Faron continued to have big country hits all the way into the mid-1970s, but he didn't really need singing to pay the bills anymore, due to wide-ranging investments and his founding and publishing of The Music City News, which for years was sort of the C&W version of "Rolling Stone" magazine. The strange behavior also continued - in 1972 Young was fined for spanking a six-year-old girl onstage at one of his concerts (he claimed she spat in his face). After the hits dried up, Mercury dropped Faron in 1978 and he signed with MCA the next year. After a couple of years there, Young basically dropped out of sight for a few years, resurfacing with a few records on the independent Step One label, but only one of them, "Stop And Take The Time", managed to chart - at #100.

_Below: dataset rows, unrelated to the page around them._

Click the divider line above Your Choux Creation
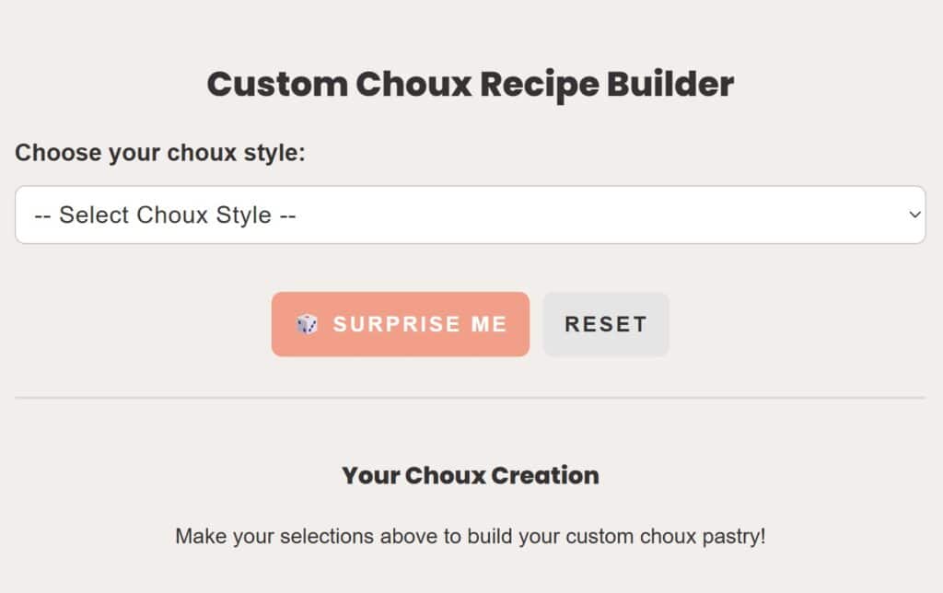 click(x=471, y=397)
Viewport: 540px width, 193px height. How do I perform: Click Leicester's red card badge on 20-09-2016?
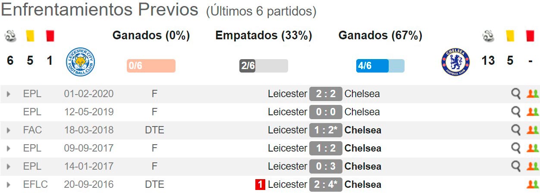click(260, 185)
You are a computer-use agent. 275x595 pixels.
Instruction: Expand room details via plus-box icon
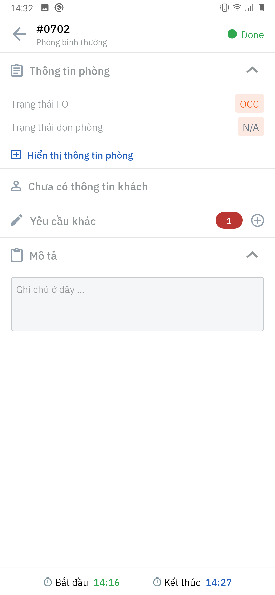point(16,155)
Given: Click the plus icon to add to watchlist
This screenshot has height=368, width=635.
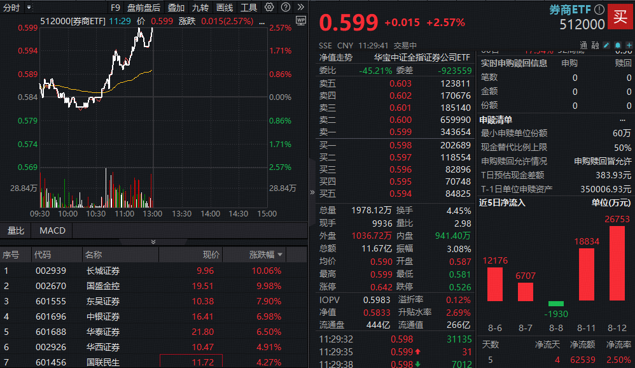Looking at the screenshot, I should [631, 45].
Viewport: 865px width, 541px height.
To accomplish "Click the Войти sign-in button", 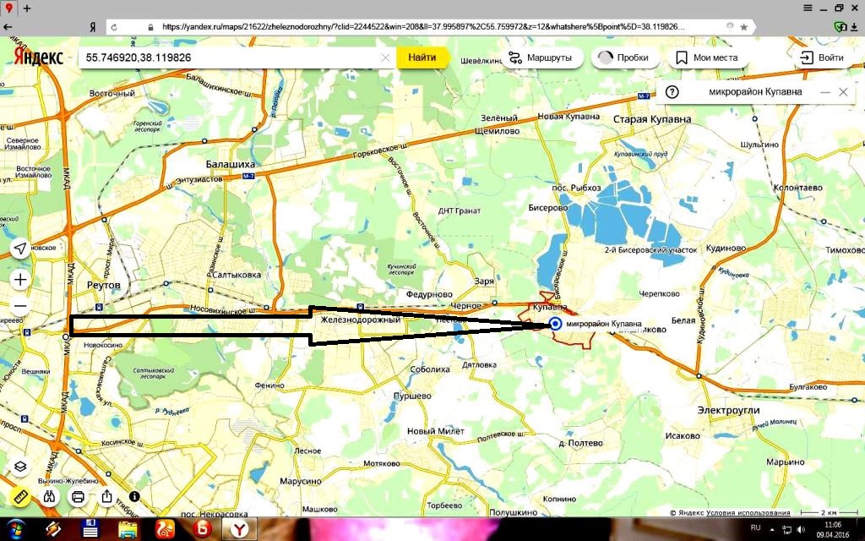I will [x=821, y=57].
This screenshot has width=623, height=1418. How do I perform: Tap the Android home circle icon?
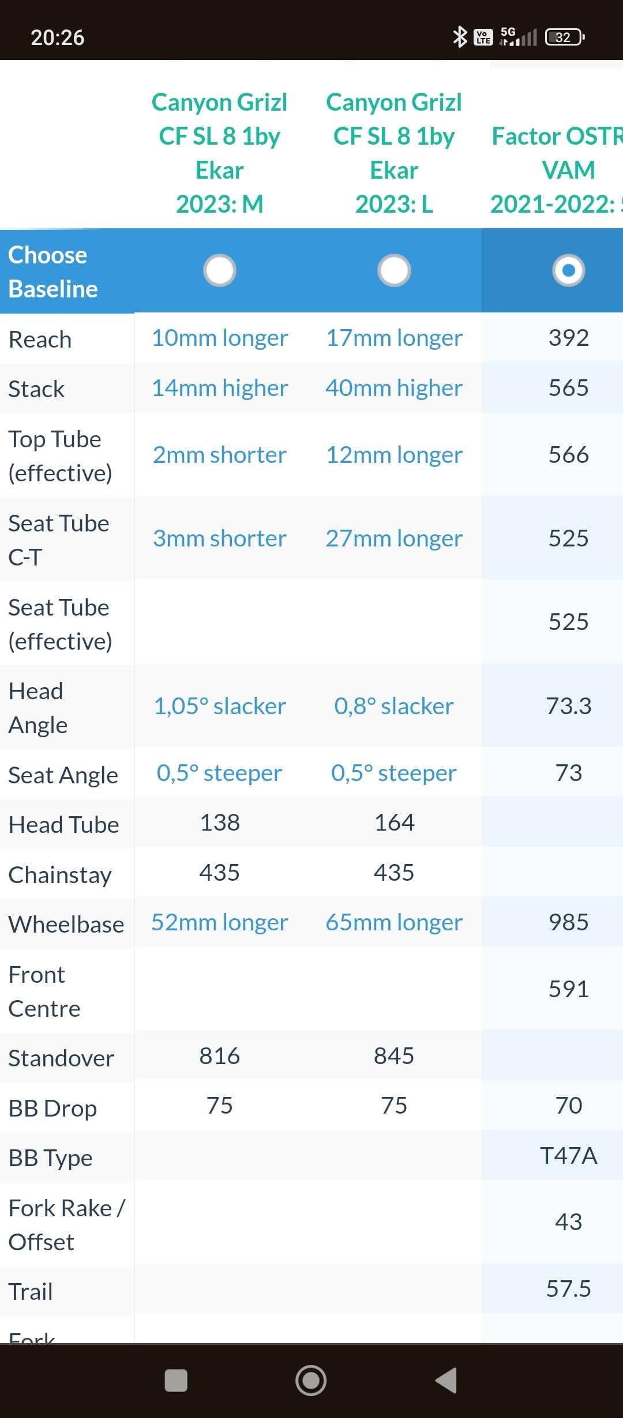click(x=311, y=1381)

Faron's health took a turn for the worse, and by 1991 he was no longer recording. Years of smoking had left him with emphysema and prostate cancer. The emphysema got so bad that Faron couldn't even sing a line without running out of breath or coughing. That depressing fact, combined with a poor mental state in which he was convinced that Nashville had turned its back on him (not surprising, considering how they've turned their backs on ALL the classic country artists in favor of Taylor Swift, Carrie Underwood and some Justin Beiber-wannabe named Hunter Hayes) caused Faron to load up his gun one last time on December 9, 1996. But instead of pointing it at his kitchen ceiling, Faron Young pointed it at his own head and pulled the trigger. He died the next day, and Nashville had the unmitigated gall to suddenly recognize him again, putting his face up on a video screen for a few seconds on awards shows - a tawdry tribute to one of the greatest country and western singers of all time.